Add to this the fact that if anything is repeated often enough it eventually takes on a kind of truth of its own, whether or not it started out as a lie or a joke or ‘just a bit of fun’. The act of repetition legitimises things, as advertisers know very well. In this way images such as the Sun’s page 3 effectively ‘advertise’ to viewers the wares on show and make them seem normal and desirable.

If we as adults respond as we do to advertising (and we do), then it becomes impossible to argue that children, with their developing minds, are NOT affected by what they see around them every day, and NOT at all influenced by it. We should be very legitimately concerned about what our children, and other people’s children, are seeing every day, and just how this might be shaping the adults of tomorrow.

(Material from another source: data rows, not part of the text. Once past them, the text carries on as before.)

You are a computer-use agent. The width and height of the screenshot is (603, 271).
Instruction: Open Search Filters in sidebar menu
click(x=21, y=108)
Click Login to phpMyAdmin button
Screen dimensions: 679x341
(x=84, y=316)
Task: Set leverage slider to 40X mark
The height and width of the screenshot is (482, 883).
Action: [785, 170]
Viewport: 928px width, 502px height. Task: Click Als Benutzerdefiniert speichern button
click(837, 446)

My children eventually realised their mistake about who read the news, and I learned that I’d got it wrong about the capital, because subsequent experience cancelled out the false beliefs. This process is harder to rely on in the case of the depiction of women, because the images are getting more and more ubiquitous : where the Sun blazed a trail in re-branding soft porn, the Star and the Sport have followed, and the lads mags have contributed to the mainstreaming of porn by placing themselves squarely on supermarket shelves. At the same time there has been a failure to depict enough women in successful roles to counterbalance this increasingly narrow view of women’s worth; in fact, on the contrary, successful women are often judged on similar criteria to the ‘glamour’ models, so that they are reduced to their appearance or ‘hotness’ whatever else their achievements might be. This obviously serves to reinforce the message of what women are for, as seen in media images which are visible every day.

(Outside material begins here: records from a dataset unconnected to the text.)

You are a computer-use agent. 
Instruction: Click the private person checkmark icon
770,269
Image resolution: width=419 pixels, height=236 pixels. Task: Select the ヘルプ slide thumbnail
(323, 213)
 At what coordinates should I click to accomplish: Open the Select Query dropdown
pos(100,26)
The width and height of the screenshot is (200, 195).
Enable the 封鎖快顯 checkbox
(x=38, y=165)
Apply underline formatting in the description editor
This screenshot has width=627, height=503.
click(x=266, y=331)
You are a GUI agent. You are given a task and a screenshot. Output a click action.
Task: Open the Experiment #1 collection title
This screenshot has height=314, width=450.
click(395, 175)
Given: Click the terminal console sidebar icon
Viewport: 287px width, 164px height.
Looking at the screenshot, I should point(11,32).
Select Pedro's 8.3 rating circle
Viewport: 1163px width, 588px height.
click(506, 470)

In short, we don’t want our children growing up in this media landscape, not because nudity is a bad thing, but because the depiction of nudity is almost entirely focussed on women : women who are very young, white, slim but with large breasts, and sexually passive and available. It is an image that is distorting and objectifying and very very limiting, but it is an image that now proliferates to the extent that girls growing up today might find that their early mistaken beliefs about the role of women in our society might never be corrected as they grow older.

 

http://www.losetheladsmags.org.uk/action_launch

https://www.change.org/en-GB/petitions/david-dinsmore-take-the-bare-boobs-out-of-the-sun-nomorepage3

https://www.change.org/en-GB/petitions/edward-timpson-mp-make-it-illegal-to-display-porn-around-children

2 thoughts on “Childish mistakes…

  1. John December 27, 2013 / 1:35 pm

    Nice post, clear point well made. I have no doubt that there’s a a part of all our brains that gauges the attractiveness of others but the Sun makes guys feel like they can vocalise this part. It’s publicly sanctioned so we’re apparently allowed to judge openly. Of course we all gauge attractiveness and it would be foolish to assume otherwise but things like page 3 make it feel more OK. I like to see attractive people but this isn’t the only judgement I make on people: are they intelligent? are they reasonable? are they kind? are they funny? All important in developing an opinion about someone. Sadly ‘are they attractive’ seems to have a skewed level of importance in our society, when it’s probably less important, in the grand scheme of things, than ‘are they funny?’